▶ **EXERCISE INSTRUCTIONS**: Take the line that contains "Task: Expand the shapes gallery more arrow" and every line below it to the end of the entries, and give them again exactly, leaving out any pictures.

Start of MATERIAL FOR THE TASK

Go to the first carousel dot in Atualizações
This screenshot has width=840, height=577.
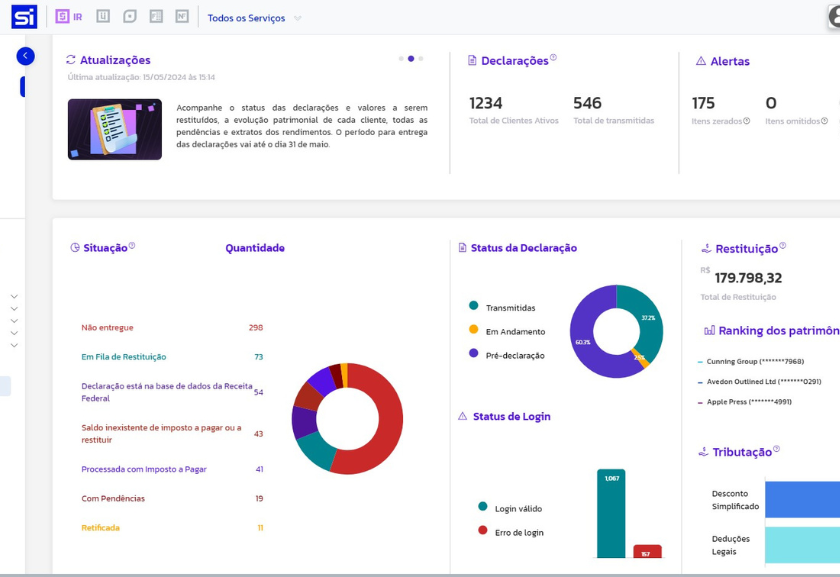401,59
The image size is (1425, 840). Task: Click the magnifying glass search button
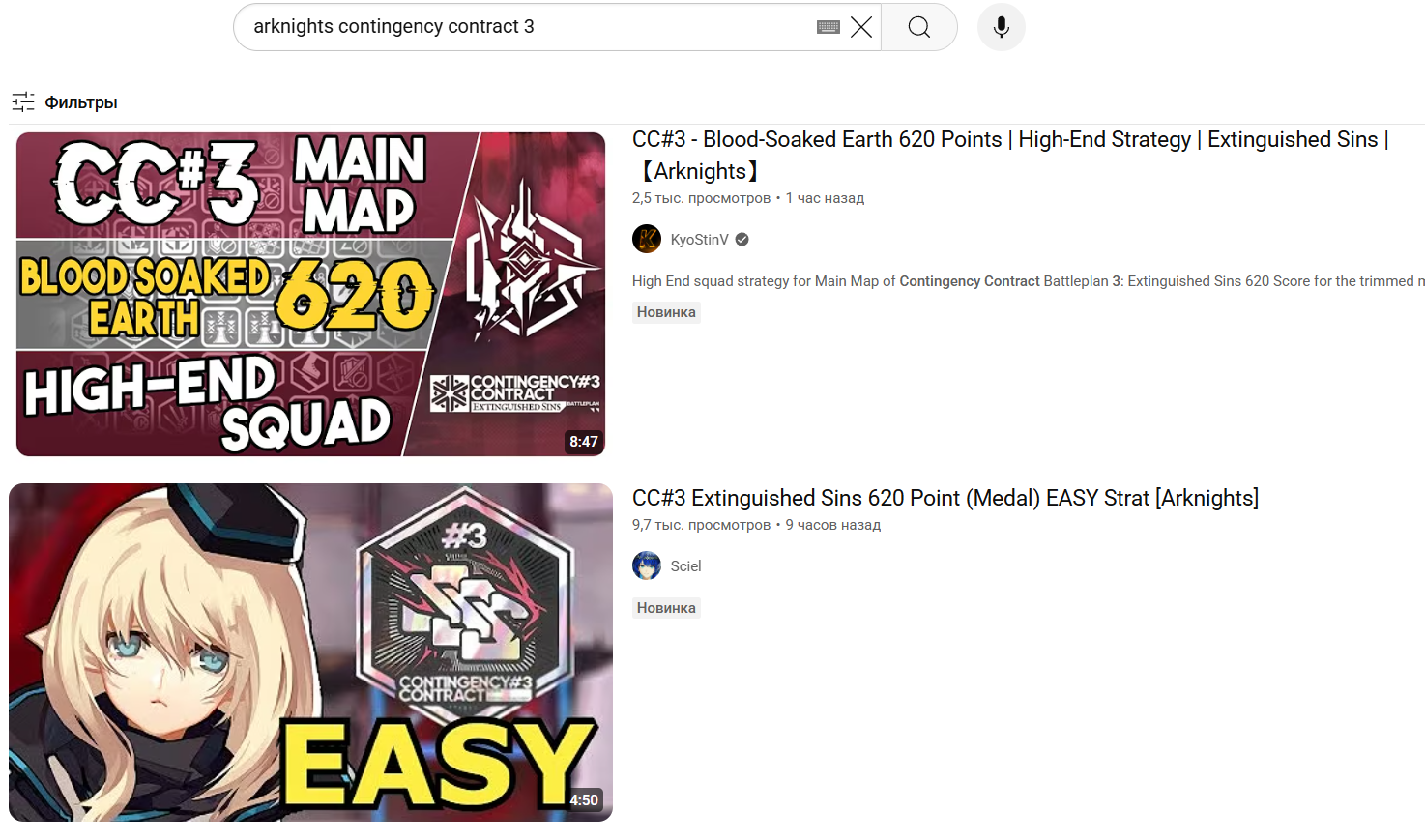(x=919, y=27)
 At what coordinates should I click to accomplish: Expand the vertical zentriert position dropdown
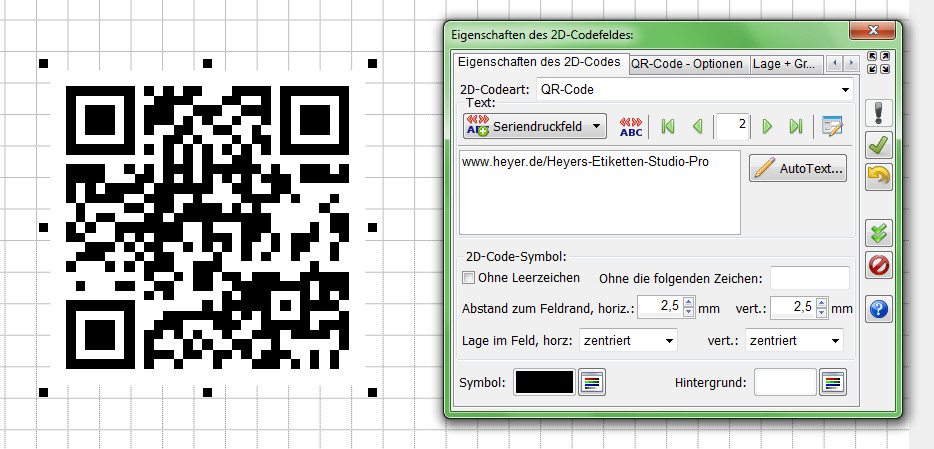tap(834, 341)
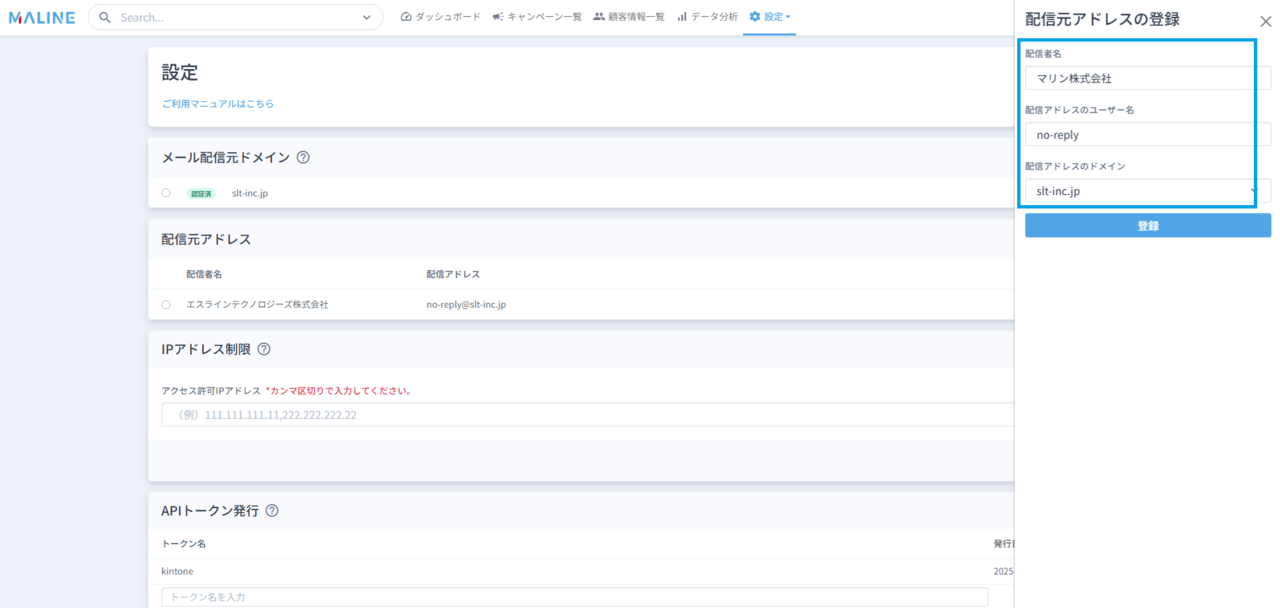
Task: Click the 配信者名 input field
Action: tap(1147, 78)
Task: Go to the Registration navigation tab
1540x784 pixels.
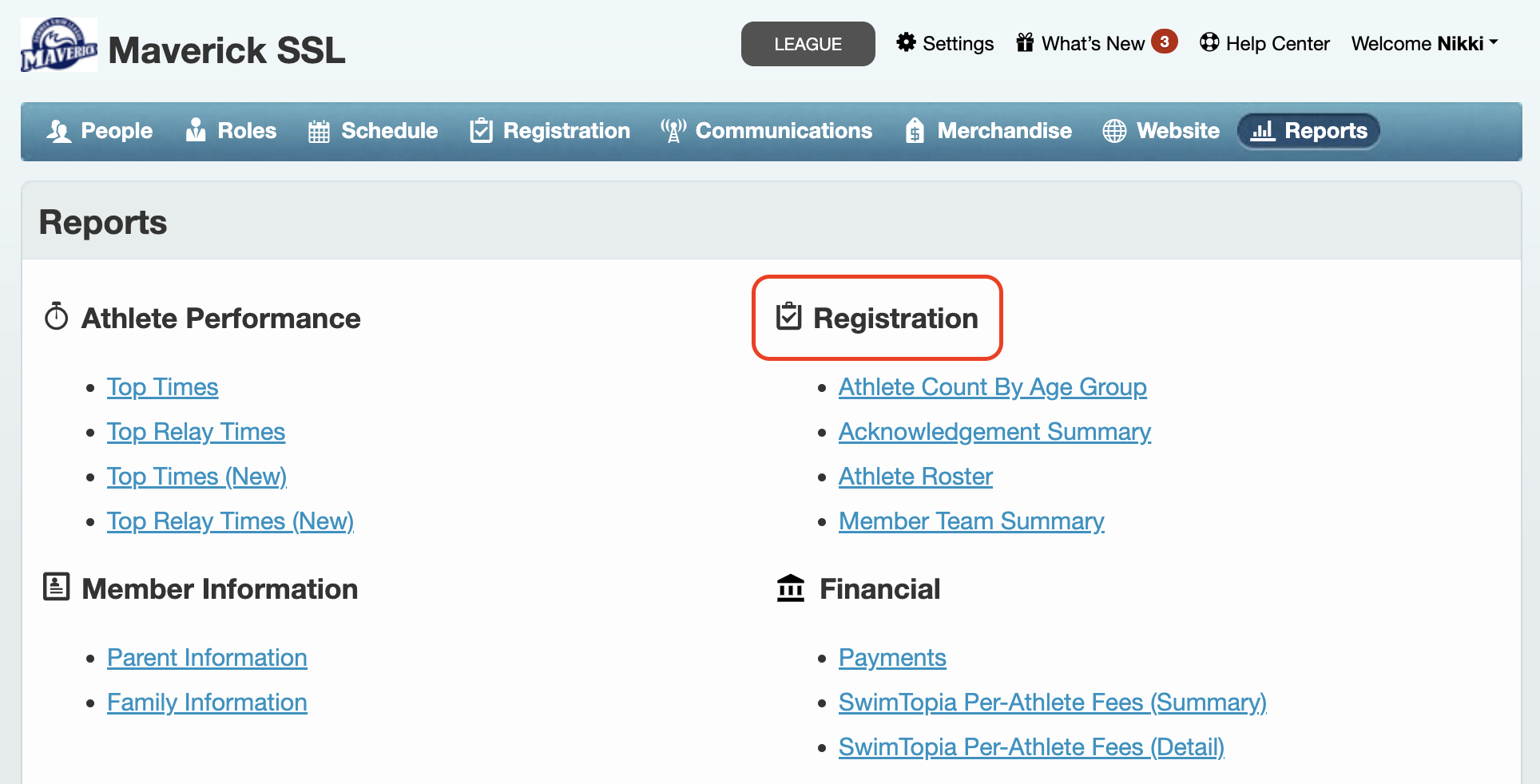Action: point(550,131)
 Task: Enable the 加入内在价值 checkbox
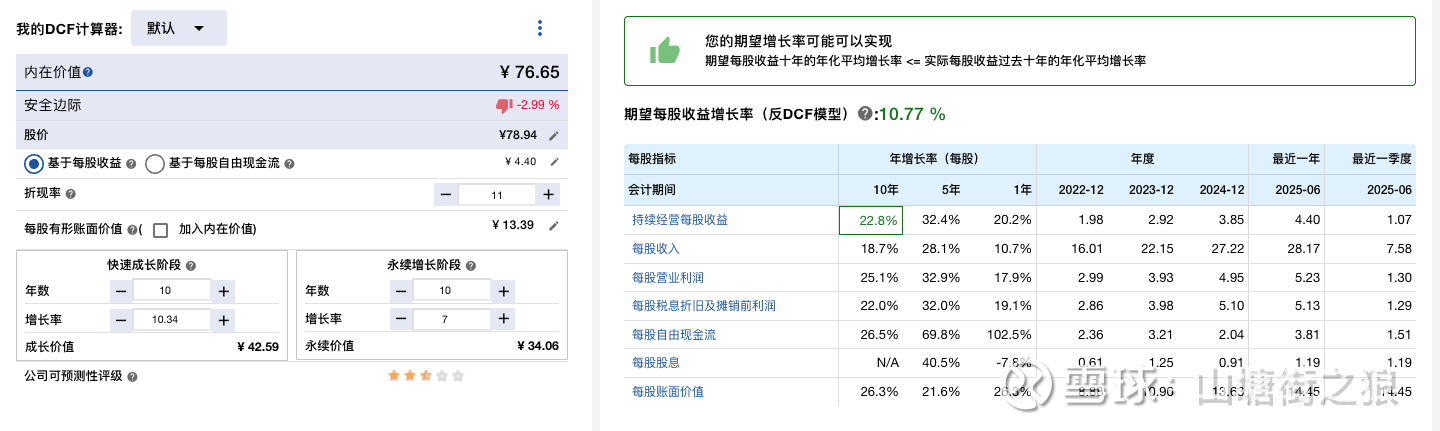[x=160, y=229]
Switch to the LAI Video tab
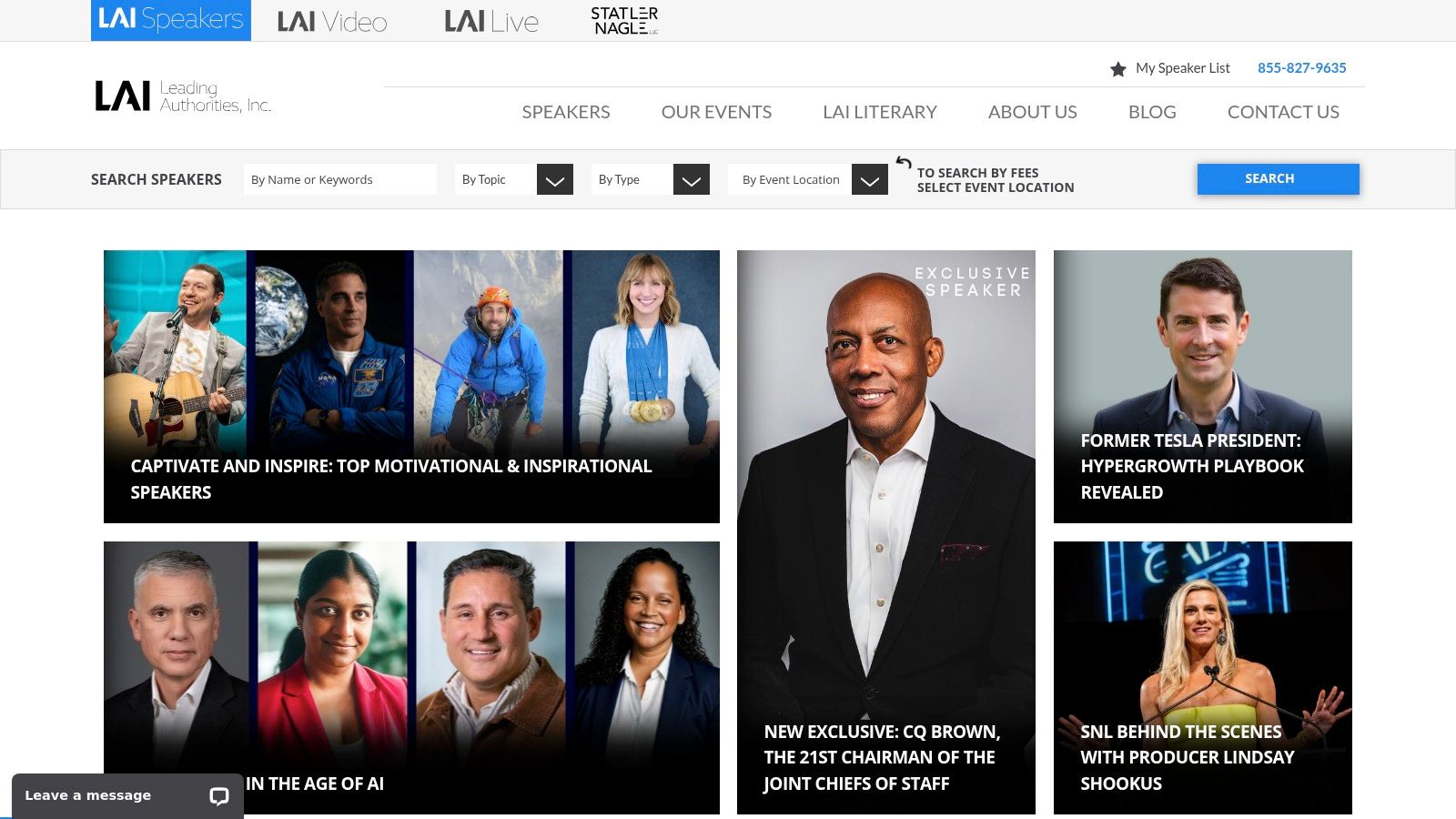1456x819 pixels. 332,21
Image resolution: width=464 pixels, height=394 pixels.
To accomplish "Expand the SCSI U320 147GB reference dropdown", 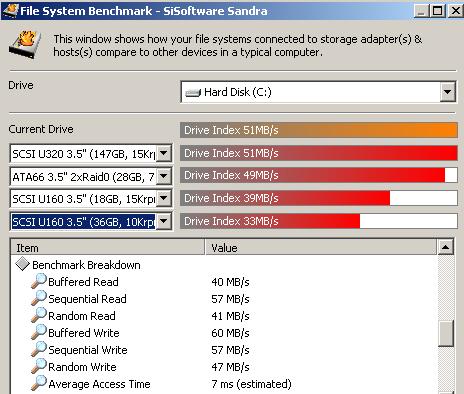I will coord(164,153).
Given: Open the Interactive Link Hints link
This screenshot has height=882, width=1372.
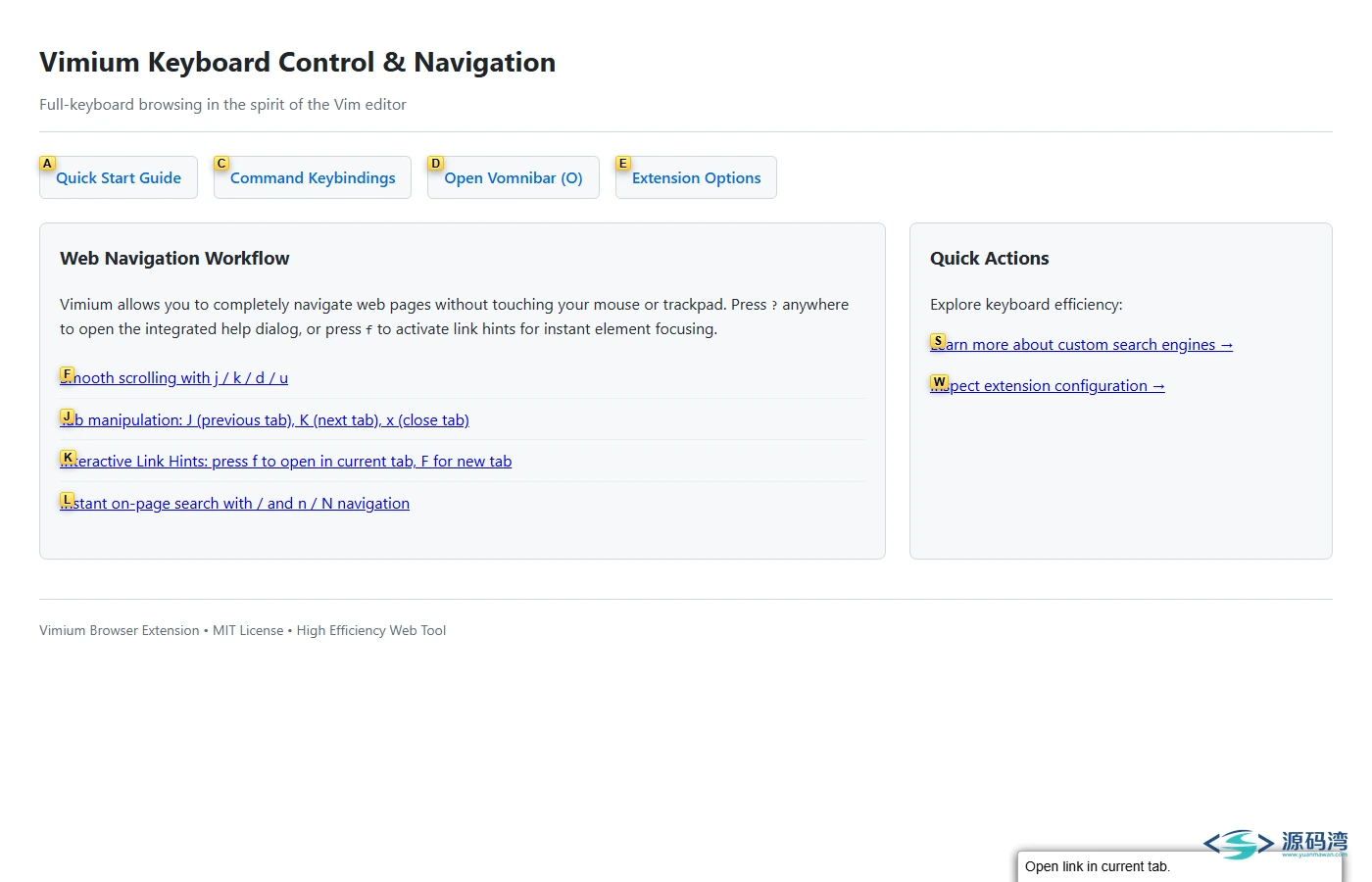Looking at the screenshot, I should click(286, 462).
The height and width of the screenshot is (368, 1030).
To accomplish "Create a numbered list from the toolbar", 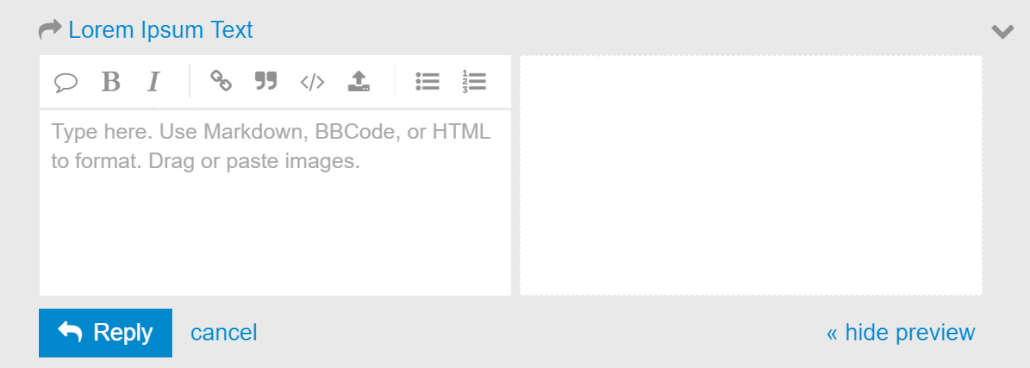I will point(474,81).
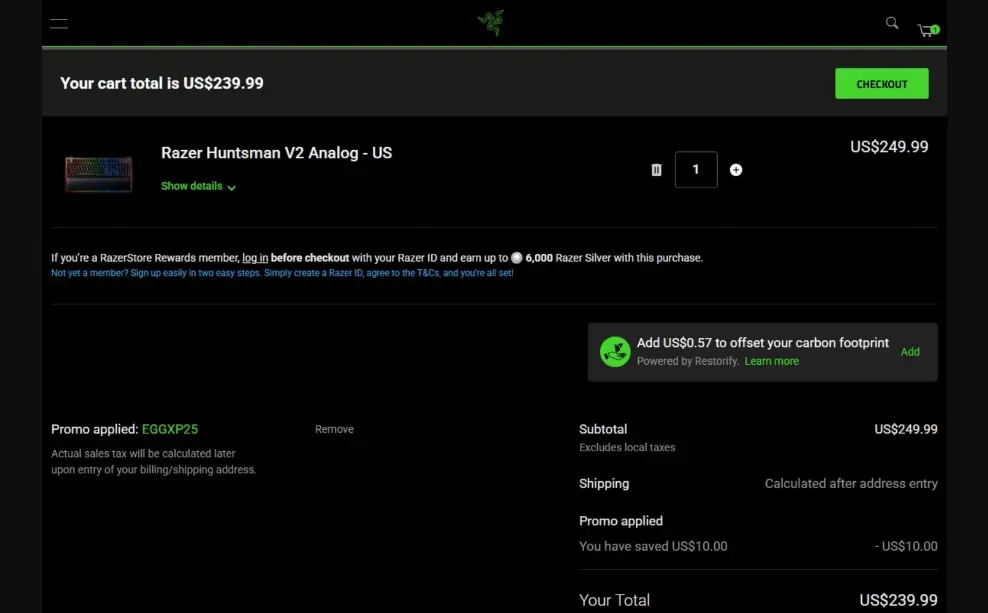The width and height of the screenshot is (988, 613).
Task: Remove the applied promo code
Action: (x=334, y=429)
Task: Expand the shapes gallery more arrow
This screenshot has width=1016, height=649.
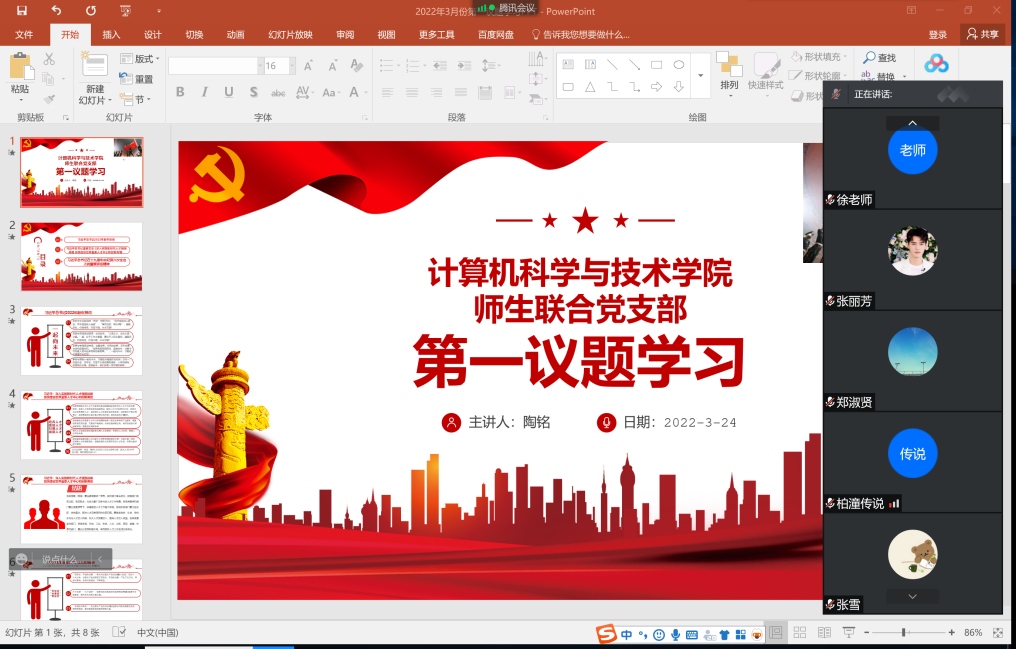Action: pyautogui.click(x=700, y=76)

End of MATERIAL FOR THE TASK

▶ **SOLUTION**:
Task: Expand the shapes gallery more arrow
This screenshot has width=1016, height=649.
Action: pyautogui.click(x=700, y=76)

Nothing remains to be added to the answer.